Verteringsstelsel

Het verteringsstelsel van een varken... lijkt op dat van een mens, toch?

Op de afbeelding zijn een aantal organen aangegeven, hier wordt informatie over verstreken op deze pagina.

Mondholte

Het hele verteringsproces begint in de mondholte. in de bek verkleinen de tanden en kiezen de voerdelen. De tong mengt het voer met speeksel. Het speeksel bevat een enzym dat zetmeel kan splitsen en heeft dus een belangrijke functie. Het speeksel zorgt er ook nog voor dat het slikken makkelijk verloopt.

Slokdarm 

Via de slokdarm wordt het voedsel met behulp van de peristaltische beweging naar de maag getransporteerd. Dit moet natuurlijk soepel gebeuren, dit kan dankzij het slijm dat geproduceerd wordt in de slokdarmwand.

Maag

Eenmaal bij de maag aangekomen wordt het voedsel nog verder verteerd. De maag heeft meerdere functies. Zoals opslag van voedsel, het mengen van verschillende zuren en enzymen met het voedsel, enzymen moeten de vertering van eiwitten en vet in de maag starten, en als laatste heeft de maag ook nog de functie om het voer naar de dunne darm te begeleiden.

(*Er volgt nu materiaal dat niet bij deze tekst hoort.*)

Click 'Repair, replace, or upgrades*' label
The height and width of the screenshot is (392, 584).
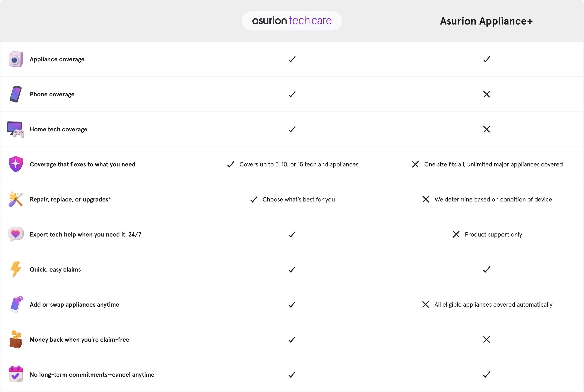70,200
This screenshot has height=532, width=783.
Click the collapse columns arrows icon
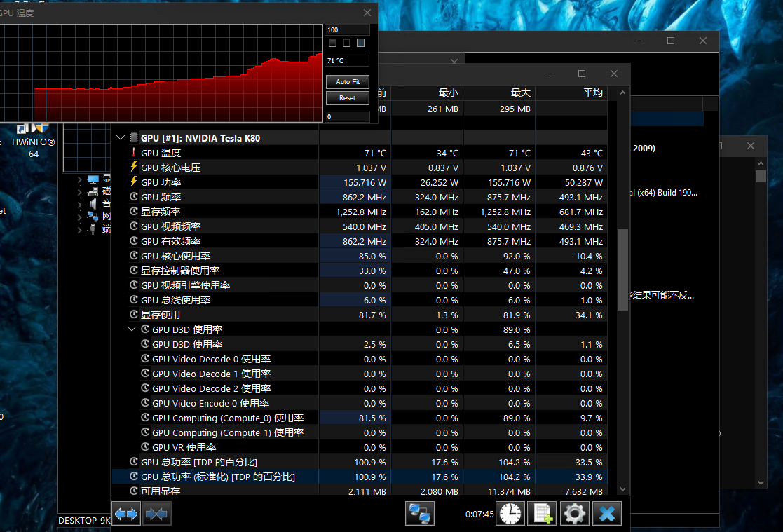click(157, 514)
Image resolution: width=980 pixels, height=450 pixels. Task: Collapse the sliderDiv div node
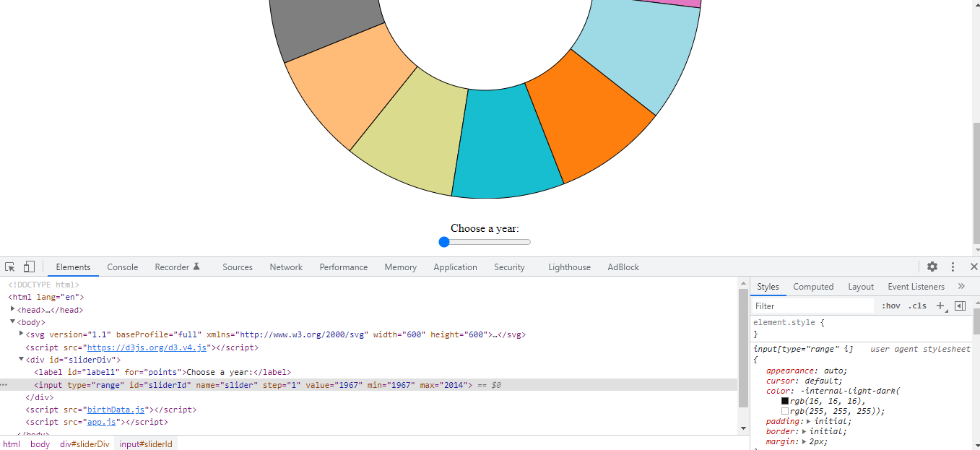click(21, 358)
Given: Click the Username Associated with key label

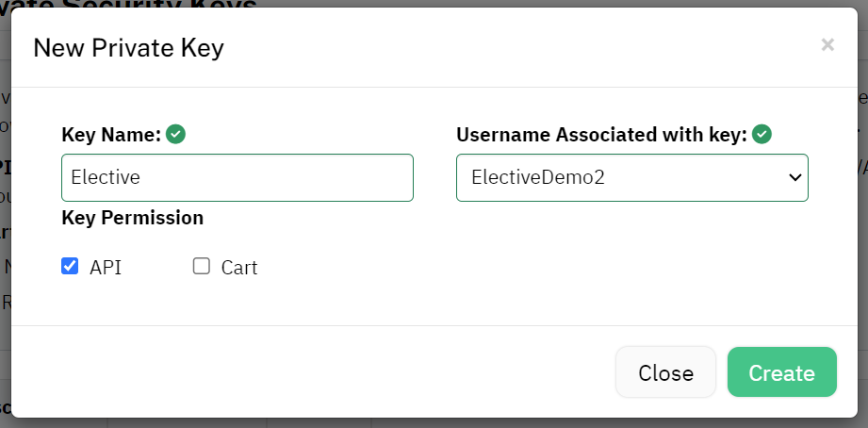Looking at the screenshot, I should [601, 135].
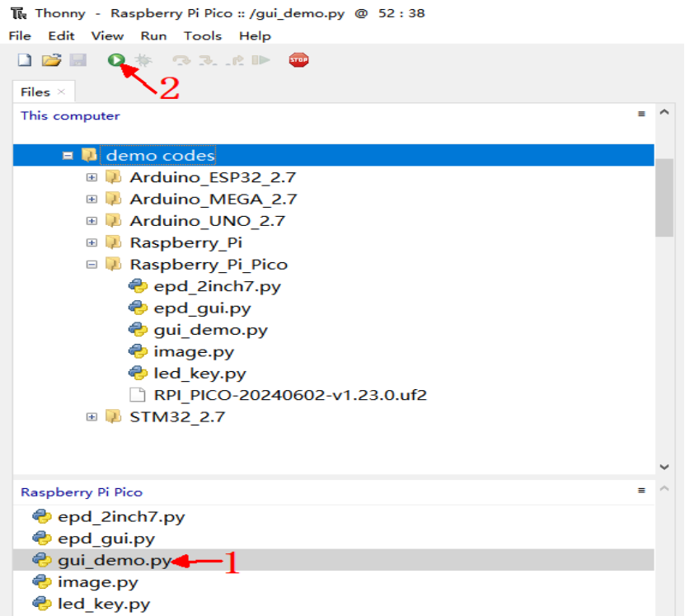685x616 pixels.
Task: Open Raspberry Pi Pico panel options menu
Action: pos(641,491)
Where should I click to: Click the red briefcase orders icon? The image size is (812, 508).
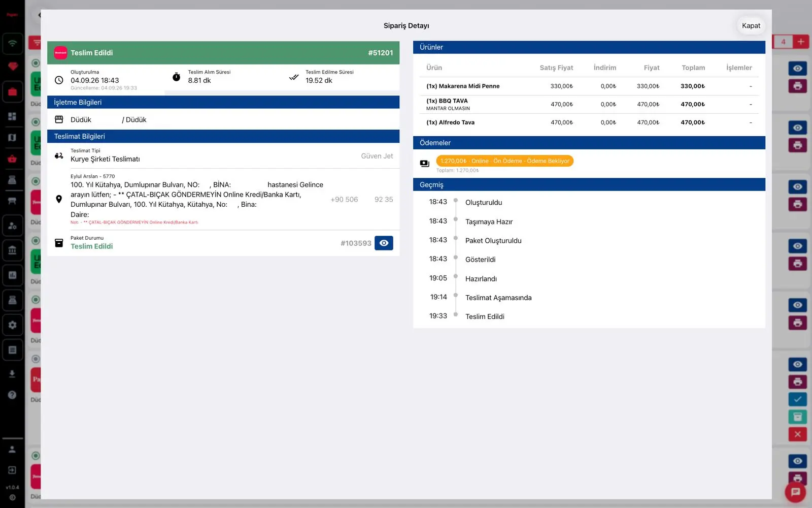click(12, 92)
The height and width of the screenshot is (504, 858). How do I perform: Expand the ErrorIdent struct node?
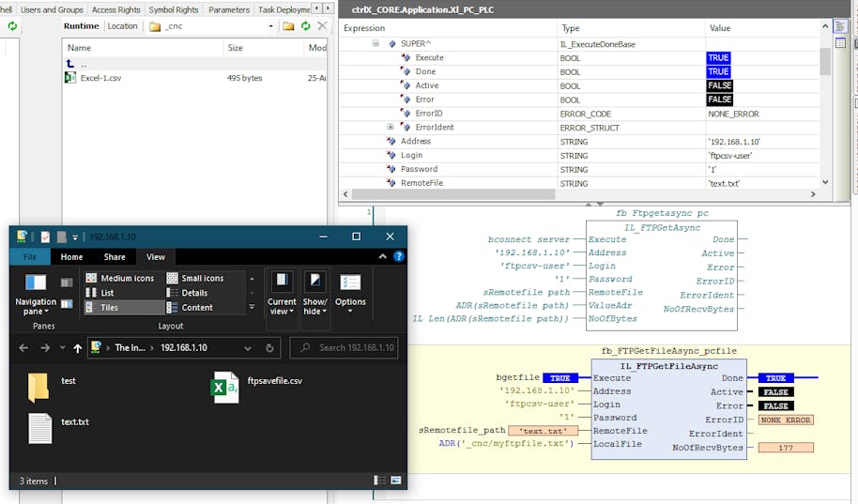391,128
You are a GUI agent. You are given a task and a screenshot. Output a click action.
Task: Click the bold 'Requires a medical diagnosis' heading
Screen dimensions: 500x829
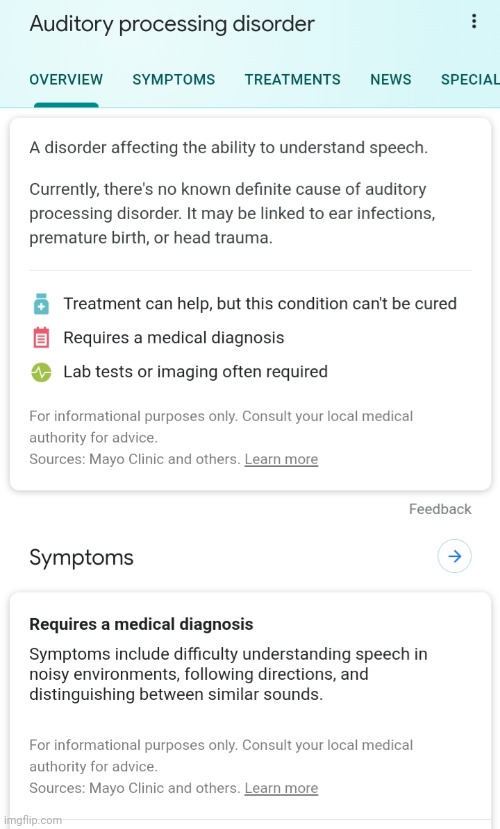141,624
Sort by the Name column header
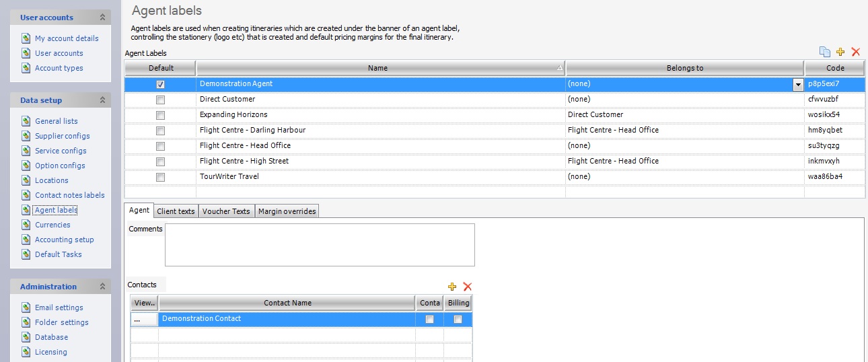Image resolution: width=868 pixels, height=362 pixels. coord(377,68)
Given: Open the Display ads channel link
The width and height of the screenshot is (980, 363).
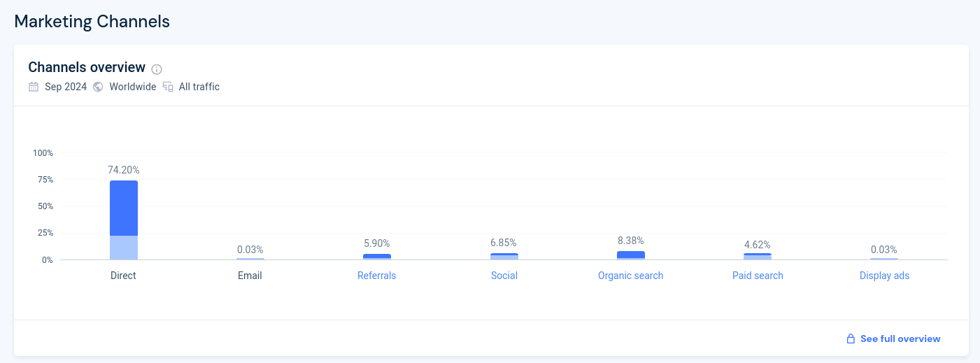Looking at the screenshot, I should 884,276.
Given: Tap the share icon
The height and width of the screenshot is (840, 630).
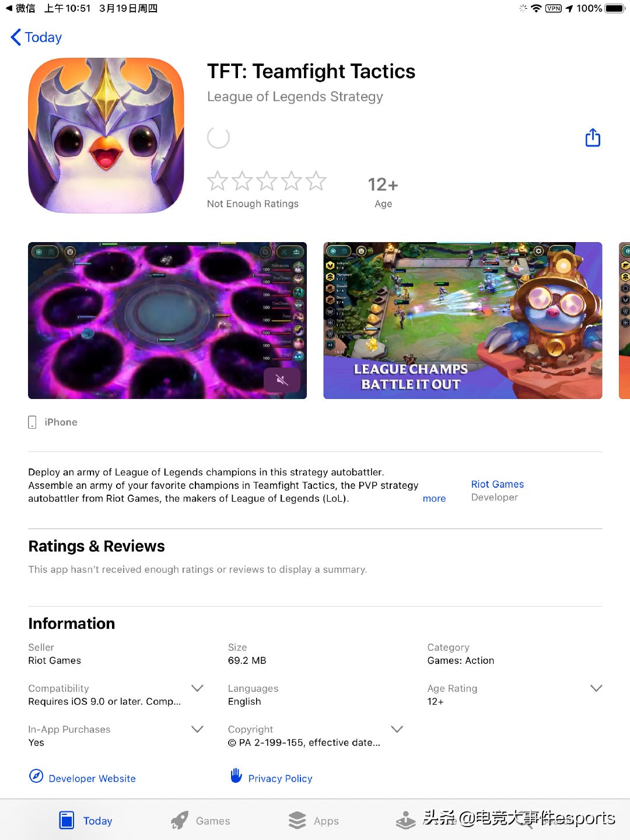Looking at the screenshot, I should [x=593, y=138].
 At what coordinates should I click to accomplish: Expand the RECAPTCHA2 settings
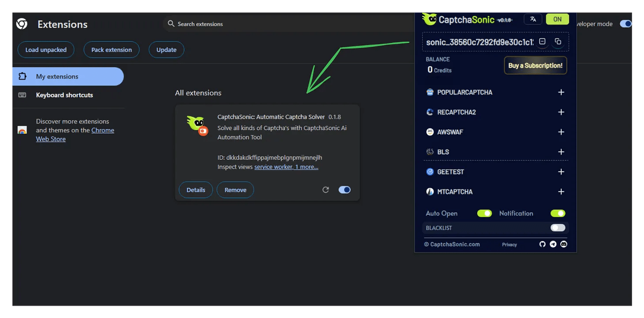(x=561, y=112)
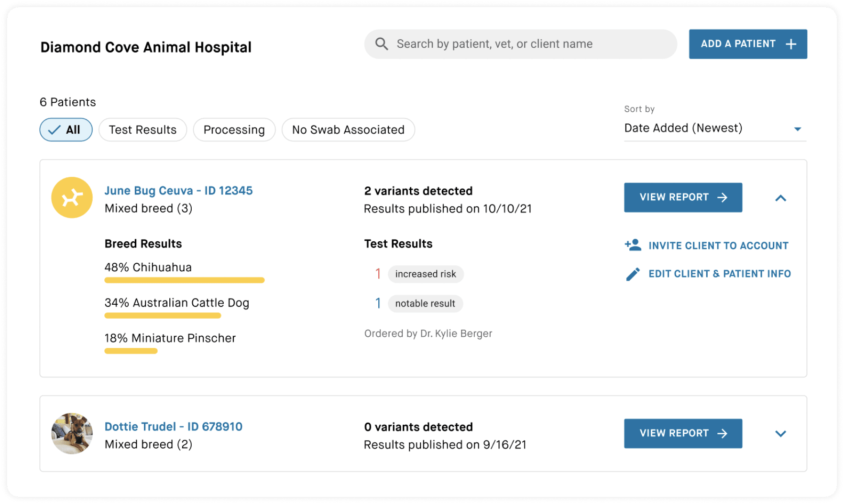The image size is (844, 504).
Task: Click the search magnifier icon
Action: coord(381,44)
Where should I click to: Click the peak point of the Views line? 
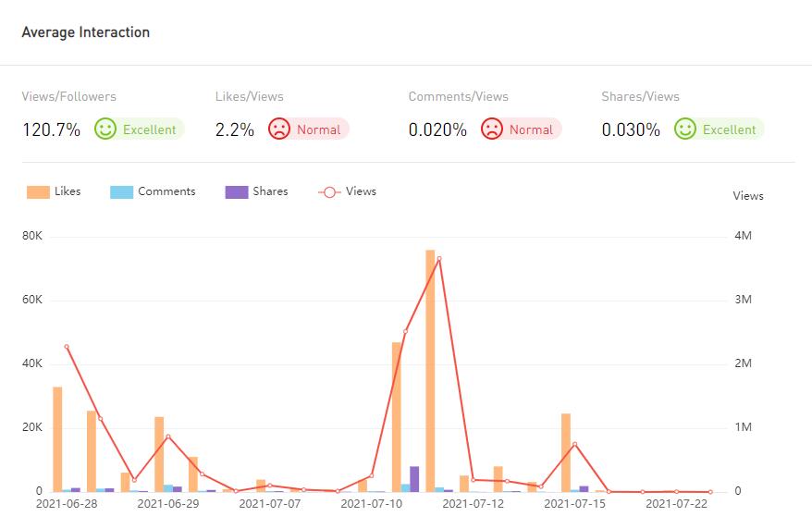tap(439, 258)
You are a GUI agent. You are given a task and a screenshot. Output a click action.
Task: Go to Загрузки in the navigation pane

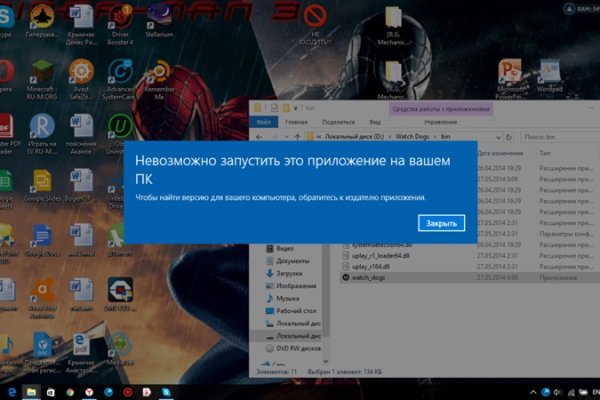click(291, 272)
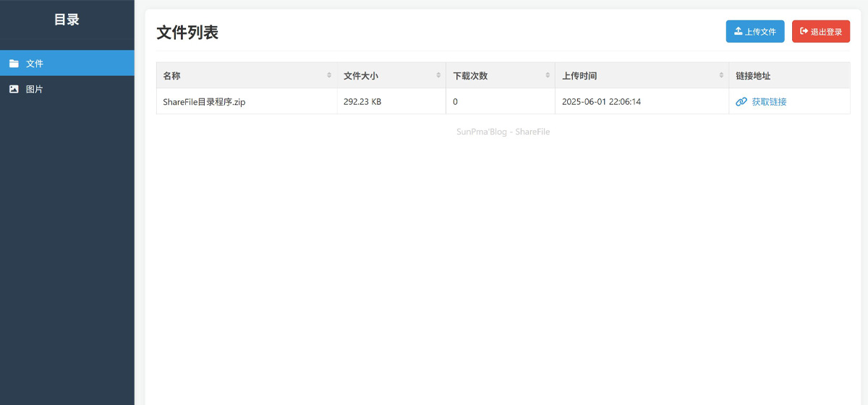Click sort arrows in 名称 column header
The image size is (868, 405).
pyautogui.click(x=329, y=76)
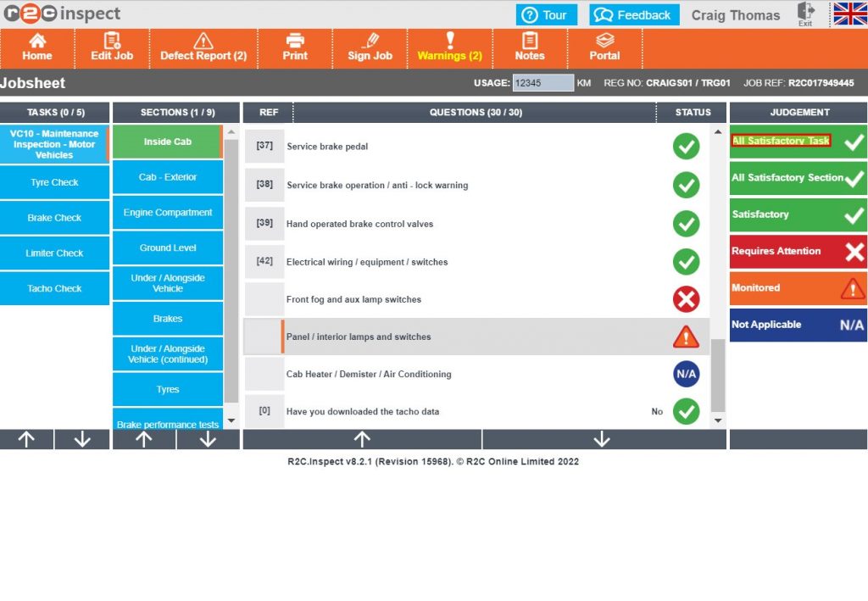Click the up arrow under the Sections column

tap(143, 439)
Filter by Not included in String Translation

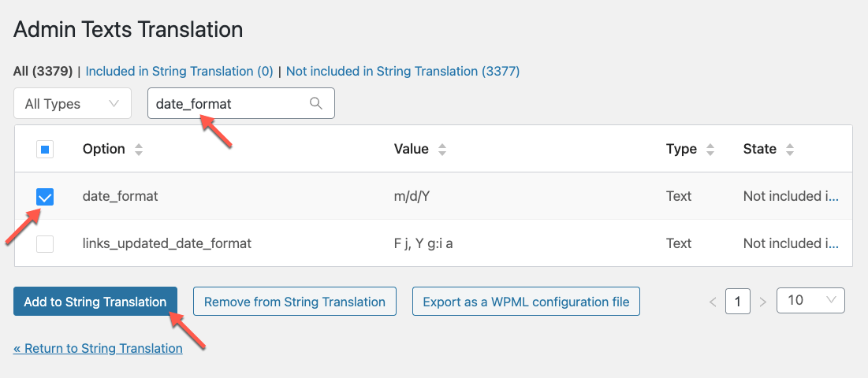(403, 72)
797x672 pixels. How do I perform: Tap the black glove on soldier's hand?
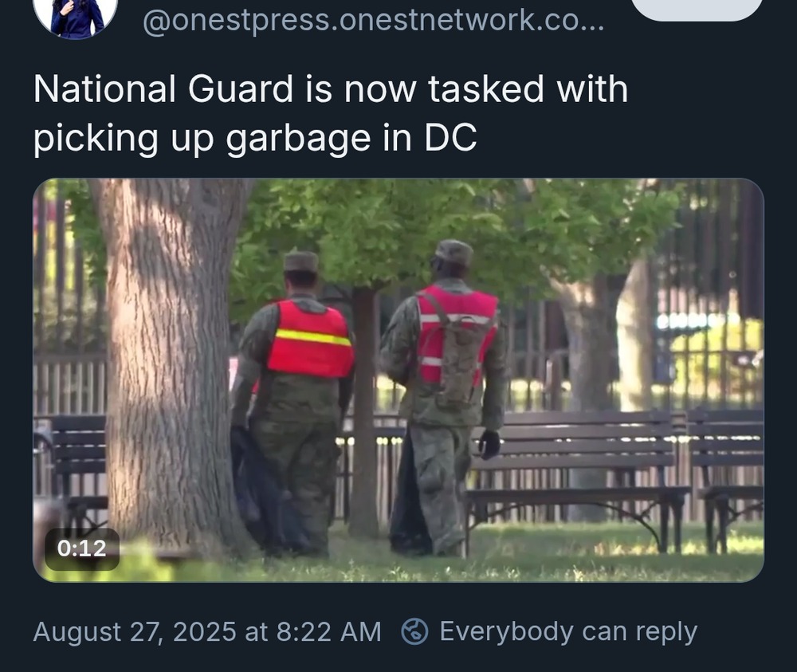[x=489, y=444]
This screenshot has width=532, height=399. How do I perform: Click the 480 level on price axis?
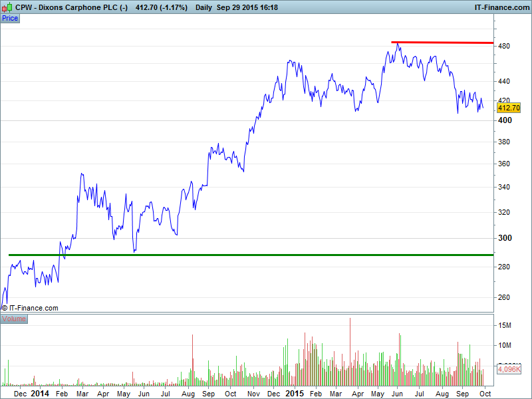[x=504, y=46]
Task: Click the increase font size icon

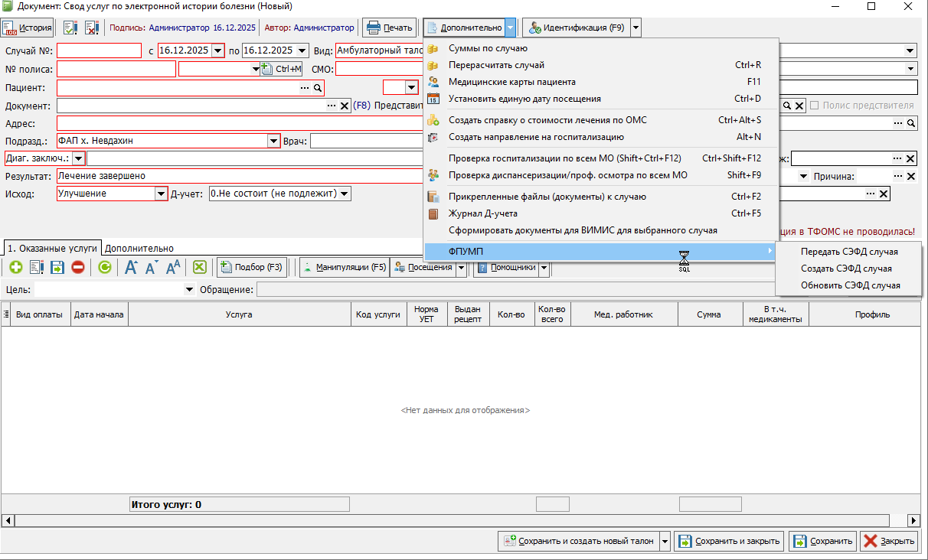Action: (131, 268)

De maagwand bevat cellen die slijm en bicarbonaat produceren. Dit zorgt voor bescherming van de maagwand tegen het zuur dat gebruikt wordt bij de vertering. Door het zuur heeft de maag op veel plekken een lage pH, dit stimuleert de doding van bacteriën.

Twaalfvingerige darm

De twaalfvingerige darm is het deel dat na de maag komt. Het voer kan de twaalfvingerige darm pas in als het geneutraliseerd is. Dit wil dus zeggen dat de pH waarde eerst neutraal moet worden. Het neutraliseren gebeurt nog in de maag. Hoe lager de pH van de maaginhoud, hoe langer het duurt voordat het voer naar de twaalfvingerige darm vervoert wordt.

Alvleesklier

De alvleesklier helpt met het neutraliseren van het pH. Ook helpt het met de productie van enzymen voor de vertering van eiwitten, vetten en zetmeel. De alvleesklier produceert velen sappen en scheidt deze af in de twaalfvingerige darm. De sappen bevatten natriumcarbonaat en verteringsenzymen als trypsine en chymotrypsine. Deze zijn nodig voor de eiwitvertering. Lipase is ook aanwezig, dit is weer nodig voor de vetvertering. Dan is er ook nog amylase wat nuttig is voor de zetmeelvertering.

Galblaas

In de galblaas wordt gal opgeslagen. Gal wordt geproduceerd in de lever. Gal zorgt voor de vertering van vetten. Het dient als een emulgator, waardoor lipase de vetten helemaal kan verteren.

Dunne darm

Afbraak van voer, opnemen van water en voedingsstoffen en de immuunbarrière tussen het voedsel en het lichaam. De dunne darm bestaat uit 3 delen, het duodenum (de twaalfvingerige darm), het jejunum en het ileum. Het duodenum is hierboven al uitgelegd onder het kopje 'Twaalfvingerige darm'. Na het duodenum volgt het jejunum. Hier wordt de zuurgraad verhoogd zodat het een optimale pH waarde wordt voor de verteringsenzymen. Het absorptieoppervlak van de darm wordt vergroot door plooien in de darmwand.

Dikke darm

Na de dunne darm gaat het restje voer naar de dikke darm. Hier worden darminhoud, slijm en bacteriën gemengd door de peristaltische beweging, absorptie van water gebeurt voornamelijk alleen in de dikke darm.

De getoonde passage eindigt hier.